Book Review: Fear of Small Numbers: An Essay on the Geography of Anger
August 6, 2012 by Team SAISA
Filed under Book Reviews
Author: Arjun Appadurai, : Duke University Press, 2006:pp xv+153.Price $ 18.95.
By Adfar Rashid Shah
About the Author
Arjun Appadurai, an Indian-American anthropologist has mostly been writing on modernity and globalization. He is currently a faculty member of New York University’s Media Culture and communication department in the Steinhardt School. Some of his prominent works include Worship and Conflict under Colonial Rule (1981), Disjuncture and Difference in the Global Cultural Economy (1990), Found in Modernity at Large (1996) and Fear of Small Numbers (2006).This book under review reflects his wider conceptualization of violence through fear and terror tactics in the globalised era.
Brief Review of the Book:
The title of the book, ‘Fear of Small Numbers: An Essay on the Geography of Anger’ is interesting. ‘Small numbers’ what the author terms as ‘predatory identities’ that do everything possible to reduce others for their own existence and are perilously self-conscious. Appadurai considers terror as the best tactic in this globalised age to fight wars even without the use of weapons, war fields or open war declarations .This is due to creation of fear psychosis via terror as a method in the age of cheap weaponry, human bombs, biological weapons, holy wars, etc.
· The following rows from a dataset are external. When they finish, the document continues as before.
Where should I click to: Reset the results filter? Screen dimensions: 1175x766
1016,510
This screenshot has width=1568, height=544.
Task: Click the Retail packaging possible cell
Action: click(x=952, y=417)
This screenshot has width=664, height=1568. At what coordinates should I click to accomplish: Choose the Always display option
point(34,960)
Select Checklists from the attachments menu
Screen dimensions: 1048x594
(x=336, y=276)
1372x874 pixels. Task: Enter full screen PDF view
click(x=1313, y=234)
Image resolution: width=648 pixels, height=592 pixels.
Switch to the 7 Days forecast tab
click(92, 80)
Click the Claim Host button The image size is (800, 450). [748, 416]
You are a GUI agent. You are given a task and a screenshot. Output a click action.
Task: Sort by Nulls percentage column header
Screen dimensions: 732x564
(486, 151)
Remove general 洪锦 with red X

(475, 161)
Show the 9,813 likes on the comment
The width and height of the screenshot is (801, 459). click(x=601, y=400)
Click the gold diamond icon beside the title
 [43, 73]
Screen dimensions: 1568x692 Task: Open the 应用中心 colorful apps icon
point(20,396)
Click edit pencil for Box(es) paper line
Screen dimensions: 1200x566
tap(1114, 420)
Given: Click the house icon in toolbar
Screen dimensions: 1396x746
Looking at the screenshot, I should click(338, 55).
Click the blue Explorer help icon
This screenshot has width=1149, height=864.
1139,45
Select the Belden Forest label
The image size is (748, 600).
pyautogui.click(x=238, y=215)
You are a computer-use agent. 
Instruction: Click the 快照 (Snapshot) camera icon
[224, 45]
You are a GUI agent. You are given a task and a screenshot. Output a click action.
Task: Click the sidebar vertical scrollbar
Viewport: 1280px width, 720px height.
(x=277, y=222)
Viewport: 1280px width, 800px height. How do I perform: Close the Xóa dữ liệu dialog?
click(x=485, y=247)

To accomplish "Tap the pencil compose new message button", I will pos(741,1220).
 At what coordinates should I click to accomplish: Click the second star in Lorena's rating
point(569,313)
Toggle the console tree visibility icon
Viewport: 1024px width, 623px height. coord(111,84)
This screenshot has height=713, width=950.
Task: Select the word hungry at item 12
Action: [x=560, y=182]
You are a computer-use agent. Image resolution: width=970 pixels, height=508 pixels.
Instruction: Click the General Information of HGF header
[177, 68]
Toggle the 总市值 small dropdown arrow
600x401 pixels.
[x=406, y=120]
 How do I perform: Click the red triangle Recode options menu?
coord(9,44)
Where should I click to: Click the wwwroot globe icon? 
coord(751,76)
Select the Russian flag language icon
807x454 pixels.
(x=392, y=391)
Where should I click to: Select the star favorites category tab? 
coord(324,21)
The book revolves around the role of modernity and globalization in perpetrating violence for certain reasons, and discusses how globalization gives boost to geography of violence and anger as it creates polarity among riches and the poor across the world. Also, the major theme of the book is how exercise of brute power and economic encounters and conspiracies via globalization can breed violence and resentment against the west, especially the U.S. The book consists of six brief essays, where the author mainly discusses the global chaos and disorder amidst globalization, the anytime possibility of wars and more importantly the nation state’s inability to check initiate or control such wars exclusively, ethnic conflicts, genocides and terrorism. He also discusses the new tactics breeding violence under different shades like nationalism, religion, questions of identity, etc. It thus tries to reflect the violence in and of globalization in terms of cultural and ethnic identity clashes and confrontations. The text is not too old but based on the global events from 1998 to 2004.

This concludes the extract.